** START OF SUPPLIED PASSAGE **

But now the town itself was roused. Every one by this time knew the Maid and had heard of her mission. Since that visit of the curÉ they held her in reverence; moreover, the news from Orleans grew worse and worse. The fall of the city was looked for any day, and with it would fall the kingdom. Since all else had failed, why not let the Maid prove her Voices to be of God?

We know not what pressure, apart from Joan's own burning words (for she never ceased her appeals), was brought to bear on Robert de Baudricourt. At last, and most reluctantly, he yielded; gave consent that Joan should seek the Dauphin at Chinon; gave her even, it would seem, a letter to the prince, testifying some belief in her supernatural powers. The good people of Vaucouleurs put together their pennies and bought a suit of clothes for her; man's clothes, befitting one who was undertaking a man's work. Thus equipped, on the twelfth of February, 1429, Joan of Arc rode out of Vaucouleurs to save France. Beside her, on either side, rode her two faithful squires, Jean de Metz and Bertrand de Poulangy, with their servants; two more men, "Richard the Archer," and Colet de Vienne, a king's messenger, joined the little band; in all six rode out of the Gate of France. At the gate, Robert de Baudricourt, moved for once, we may hope, out of his boisterous sardonic humor, gave the Maid a sword; and as the adventurers passed on, he cried after them: "Allez! et vienne que pourra!" ("Go! and come what come may!")

What awaited the Maid in "white Chinon by the blue Vienne?" Let us see!

Pantagruel suggests that the city of the Plantagenets was founded by Cain, and named for him, but this theory is more literary than accurate. A strong little city, Chinon, from the days when Fulk Nerra, the Black Falcon, rode on his wild raids and built his crescent line of fortresses from Anjou to Amboise, cutting the "monstrous cantle" of Touraine from the domains of Blois. A fierce little city, looking down on furious quarrels of Angevin princes, French and so-called English. Here died Henry II. of England, men said of a broken heart, muttering, "Shame, shame, on a conquered king!" Here came Richard Yea-and-Nay to look on his father's body, which men said streamed blood as he approached it. Here John Lackland lived for a while with his French wife, no more beloved than he was elsewhere. Here, on Midsummer Eve, 1305, Philip Augustus entered victorious, and soon after English rule in France came to an end for the time. Here, in 1309, Jacques de Molay, Grand Master of the Knights Templar, was tried by a council of cardinals, set on by Charles of Valois, first of the name, who was in sore need of money and coveted the rich possessions of the great order. Master and many knights were burned (in Paris, not in the place of their trial) and the Order was dissolved.

** END OF SUPPLIED PASSAGE **
** START OF DATA EXTRACT **

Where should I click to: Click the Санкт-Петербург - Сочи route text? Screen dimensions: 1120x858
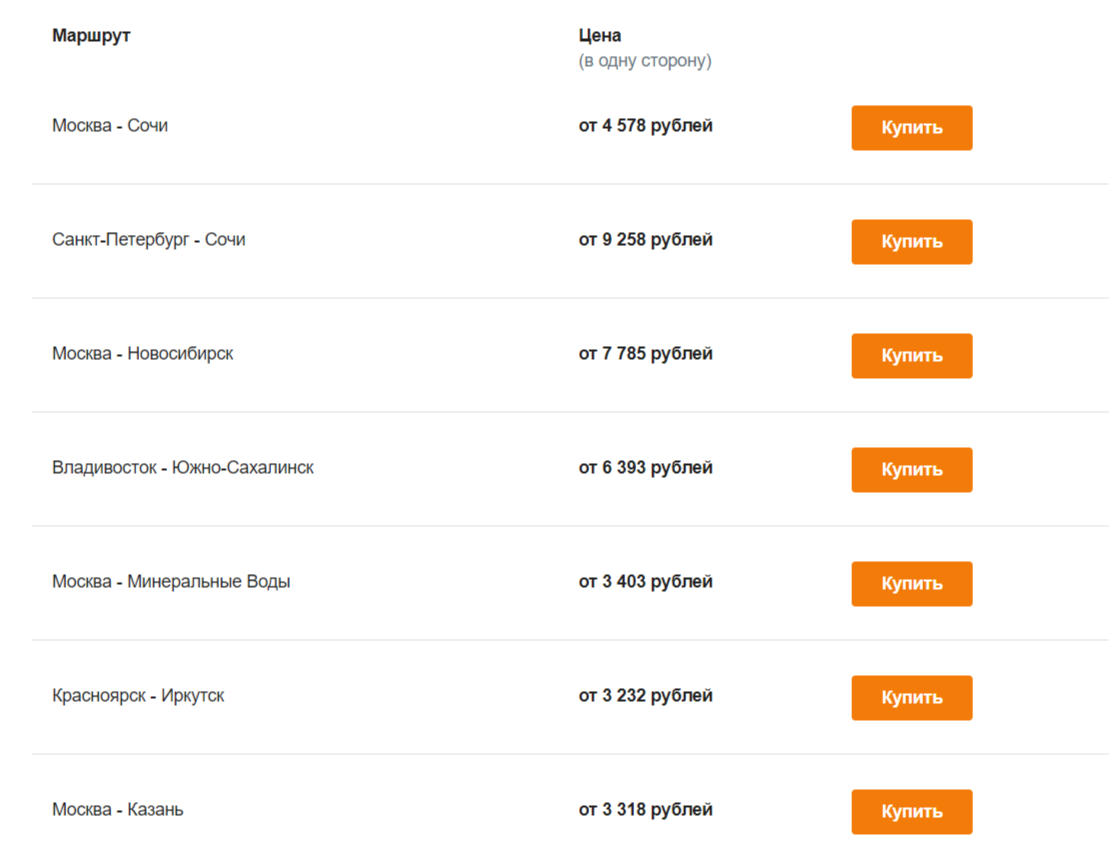[x=148, y=240]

** END OF DATA EXTRACT **

EXERCISE REQUIREMENTS =
1 - Why, according to the Joan of Arc passage, were the people of the town ready to let the Maid prove her Voices to be of God? Answer in one to three sentences.
2 - Can you carry the Joan of Arc passage on from its final sentence about the Templars?
The material has nothing to do with the Joan of Arc passage.

TASK-BY-TASK OUTPUTS =
1 - Since the curé's visit they had held her in reverence, and the news from Orleans kept getting worse. The city's fall was expected any day, and the kingdom would fall with it. Since all else had failed, they saw no reason not to let her prove her Voices.

2 -
More important, it may be, in the long sequence of human events, than any of these matters, here in 1483, was born MaÎtre FranÇois Rabelais, whose statue still looks kindly down on the city of his love. "Ville insigne, ville noble, ville antique, voire premiÈre du monde,"[27] he calls it. He remains king of it, however many crowned or uncrowned puppets may have flaunted it there by the blue Vienne.

In this year 1429, Charles the Dauphin was holding in Chinon his shadowy court. This deplorable prince, a king of shreds and patches, if ever one lived, was now twenty-seven years old, and had never done anything in particular except to pursue pleasure and to escape danger. Accounts differ as to his personal appearance. MonstrelÊt, his contemporary, calls him "a handsome prince, and handsome in speech with all persons, and compassionate toward poor folk"; but is constrained to add "he did not readily put on his harness, and he had no heart for war if he could do without it." Another chronicler gives a less favorable account of his appearance. "He was very ugly, with small gray wandering eyes; his nose was thick and bulbous, his legs bony and bandy; his thighs emaciated, with enormous knock-knees." Yet another dwells on his physical advantages, and his kindness of manner, which won the favor of the people. It does not greatly matter now what he looked like. When a flame springs up and lights the sky, we do not scrutinize the match that struck out the spark.

There he was at Chinon, surrounded by courtiers and favorites (chief among them La TrÉmoÏlle, "the evil genius of king and country") amusing himself as best he might.

"Never a king lost his kingdom so gaily!" said La Hire. One of Joan's biographers[28] says of him: "Weak in body and mind, idle, lazy, luxurious, and cowardly, he was naturally the puppet of his worst courtiers, and the despair of those who hoped for reform"; and he quotes the burning words addressed by Juvenal des Ursins to his master, when king of France: "How many times have poor human creatures come to you to bewail the grievous extortion practiced upon them! Alas, well might they cry, 'Why sleepest thou, O Lord!' But they could arouse neither you nor those about you."

Charles was not always gay: he was subject to fits of deep depression, when he despaired of crown and kingdom, questioning even his right to either. Son of a mad father and a bad mother, was he indeed the rightful heir? In these moods he would leave his parasite court and weep and pray apart. A pitiable creature, altogether.

Word was brought to Charles on a day that a young maid was at the gate, asking to see him; a maid in man's attire, riding astride a horse and five men-at-arms with her. Here was a strange matter! Charles had heard nothing of maids or missions. While he debated the matter with La TrÉmoÏlle (to whom, by the way, he had pledged Chinon for whatever it would bring) and the rest, came a letter from the Maid herself, dictated by her and sent on before, but delayed or neglected till now. She asked permission to enter his town of Chinon, for she had ridden one hundred and fifty leagues to tell him "things useful to him and known to her."[29] She would recognize him, she said, among all others.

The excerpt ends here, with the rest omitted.